The Simon Wiesenthal Center and local Jewish community groups will hold an in-person rally in Cedarhurst tomorrow in support of Joseph Borgen, a Jewish man severely beaten by pro-Palestinian protesters in New York last week. He and other speakers will address the recent spike in antisemitic incidents. Details here.

The organization that advises U.S. Jewish communities on security matters said it recorded an 80% spike in antisemitic acts in the last month. One of the causes, according to the Secure Community Network, was disinformation spread on social media during and since the Israel-Hamas conflict.

CEO Michael Masters said Tuesday that foreign actors, including states, may have contributed to the incitement.

First Person

Twenty years ago, The Jewish Week had the scoop on Sheldon Zimmerman, a prominent rabbi accused of sexual misconduct. But the accuser feared retribution, and it wasn’t until this year that the full story came to light. Gary Rosenblatt describes the dilemmas of reporting on abuse in the pre-MeToo era.

People and Places

American Friends of the Hebrew University of Jerusalem holds a virtual fundraiser at noon today with a panel discussion on global health moderated by CNN’s Wolf Blitzer. Panelists include Anthony Fauci, director of the U.S. National Institute of Allergy and Infectious Diseases; Dr. Leonard S. Schleifer, co-founder and chief executive of the biotechnology company Regeneron Pharmaceuticals, and Dr. George D. Yancopoulos, co-founder, president and chief scientific officer of Regeneron Pharmaceuticals. $100 and up. See a link to the event here.

The Orthodox Union’s Yachad, an organization for individuals with disabilities in the Orthodox community, hosts a free virtual concert as part of the organization’s ongoing fundraising campaign. Featuring performances from Mordechai Shapiro, Benny Friedman, Shulem Lemmer and Eli Schwebel. Advance registration is encouraged here. Tonight, 7:30 pm.

The Manhattan Jewish Historical Initiative inducted 10 new members into its Manhattan Jewish Hall of Fame at a ceremony in Bryant Park Tuesday night. The inductees are Georgette Bennett, Jamie Deroy, Rabbi Robert Levine, Judge Jonathan Lippman, Howard Lorber, Liz Neumark, David Price, Joan Roth, Laurie Tisch and David Zaslav.

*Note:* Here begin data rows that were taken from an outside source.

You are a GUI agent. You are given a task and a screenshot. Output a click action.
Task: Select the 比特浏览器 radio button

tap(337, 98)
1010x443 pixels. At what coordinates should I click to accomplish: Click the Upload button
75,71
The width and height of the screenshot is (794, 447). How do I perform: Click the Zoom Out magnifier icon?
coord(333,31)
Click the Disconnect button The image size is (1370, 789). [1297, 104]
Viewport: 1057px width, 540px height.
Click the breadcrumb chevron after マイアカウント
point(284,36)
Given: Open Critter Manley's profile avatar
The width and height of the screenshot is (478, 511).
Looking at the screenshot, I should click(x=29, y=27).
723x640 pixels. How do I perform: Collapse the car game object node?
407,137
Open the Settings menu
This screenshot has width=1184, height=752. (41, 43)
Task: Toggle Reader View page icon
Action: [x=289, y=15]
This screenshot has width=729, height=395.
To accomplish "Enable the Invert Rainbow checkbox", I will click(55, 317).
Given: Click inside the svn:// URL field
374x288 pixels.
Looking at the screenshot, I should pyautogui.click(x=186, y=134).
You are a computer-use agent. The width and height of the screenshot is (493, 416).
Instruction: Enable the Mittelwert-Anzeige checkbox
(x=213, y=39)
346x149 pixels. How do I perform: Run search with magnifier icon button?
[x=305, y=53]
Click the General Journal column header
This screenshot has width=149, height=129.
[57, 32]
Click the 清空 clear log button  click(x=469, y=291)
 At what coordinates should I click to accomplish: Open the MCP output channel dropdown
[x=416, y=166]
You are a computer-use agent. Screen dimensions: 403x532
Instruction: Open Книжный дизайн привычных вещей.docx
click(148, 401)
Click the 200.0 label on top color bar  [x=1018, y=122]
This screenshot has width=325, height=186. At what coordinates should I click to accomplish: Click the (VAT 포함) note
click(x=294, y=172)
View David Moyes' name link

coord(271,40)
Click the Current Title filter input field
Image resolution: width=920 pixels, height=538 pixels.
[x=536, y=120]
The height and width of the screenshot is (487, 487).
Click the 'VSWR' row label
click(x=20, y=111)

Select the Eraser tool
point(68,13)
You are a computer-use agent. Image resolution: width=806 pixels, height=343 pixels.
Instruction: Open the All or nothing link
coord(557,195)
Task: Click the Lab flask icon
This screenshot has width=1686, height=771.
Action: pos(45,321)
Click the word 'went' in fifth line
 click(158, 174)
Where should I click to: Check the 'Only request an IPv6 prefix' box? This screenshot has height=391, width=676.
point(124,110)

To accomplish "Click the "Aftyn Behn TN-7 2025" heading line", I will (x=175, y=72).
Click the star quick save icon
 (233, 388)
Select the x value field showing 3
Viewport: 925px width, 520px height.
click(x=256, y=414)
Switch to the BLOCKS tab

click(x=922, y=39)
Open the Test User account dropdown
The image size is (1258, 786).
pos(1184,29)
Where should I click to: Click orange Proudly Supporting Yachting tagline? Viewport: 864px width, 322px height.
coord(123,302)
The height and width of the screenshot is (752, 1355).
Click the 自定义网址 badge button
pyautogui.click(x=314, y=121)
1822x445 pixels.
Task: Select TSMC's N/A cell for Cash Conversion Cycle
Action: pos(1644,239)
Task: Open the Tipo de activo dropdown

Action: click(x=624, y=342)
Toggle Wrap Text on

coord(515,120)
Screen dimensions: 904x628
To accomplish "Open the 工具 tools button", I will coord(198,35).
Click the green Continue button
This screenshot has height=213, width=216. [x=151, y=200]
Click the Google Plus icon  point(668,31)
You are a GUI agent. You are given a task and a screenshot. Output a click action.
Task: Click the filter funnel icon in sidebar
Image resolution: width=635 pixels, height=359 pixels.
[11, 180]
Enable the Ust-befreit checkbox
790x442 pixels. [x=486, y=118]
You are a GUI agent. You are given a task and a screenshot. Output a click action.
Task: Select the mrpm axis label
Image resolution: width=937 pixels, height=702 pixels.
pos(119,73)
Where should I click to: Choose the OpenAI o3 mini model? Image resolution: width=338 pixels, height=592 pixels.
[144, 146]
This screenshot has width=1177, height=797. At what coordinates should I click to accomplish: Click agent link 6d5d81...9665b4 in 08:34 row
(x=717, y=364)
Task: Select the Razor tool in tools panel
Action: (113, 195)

Theatre Emory at Emory University is releasing a filmed adaptation of Yiddish writer Chaver Paver’s Labzik stories, about a dog adopted by an ardently Communist family. The puppet show, based on a translation of the stories by Miriam Udel, will videostream on demand, free, from May 24-June 5. The Jewish Week spoke to Udel earlier this year about “Honey on the Page,” her anthology of Yiddish children’s literature.

Streaming Today

The Pew Research Center released its “Jewish Americans in 2020” report on May 11. What are implications for Jewish education and engagement? The Jewish Education Project’s CEO Dr. David Bryfman, Dr. Arielle Levites of the Collaborative for Applied Studies in Jewish Education, Dr. Moshe Krakowski of Yeshiva University and Dr. Analucía Lopezrevoredo of Jewtina y Co. will discuss the report and help educators, parents and grandparents make sense of these new findings. Register here. 2:30 pm.

Join Israel Policy Forum’s Michael Koplow for a talk about Jerusalem, Gaza and where things stand now post-ceasefire. Register here for this Marlene Meyerson JCC Manhattan program. 7:00 pm.

Author Ethan Daniel Davidson discusses his book, “These are the Developments of the Human,” a compilation of wisdom and insights captured over years of various study partnerships of Jewish text with rabbis and other learners from around the world. An author and musician, Davidson helps run the William Davidson Foundation established by his late father, Bill Davidson. Register here. 7:30 pm.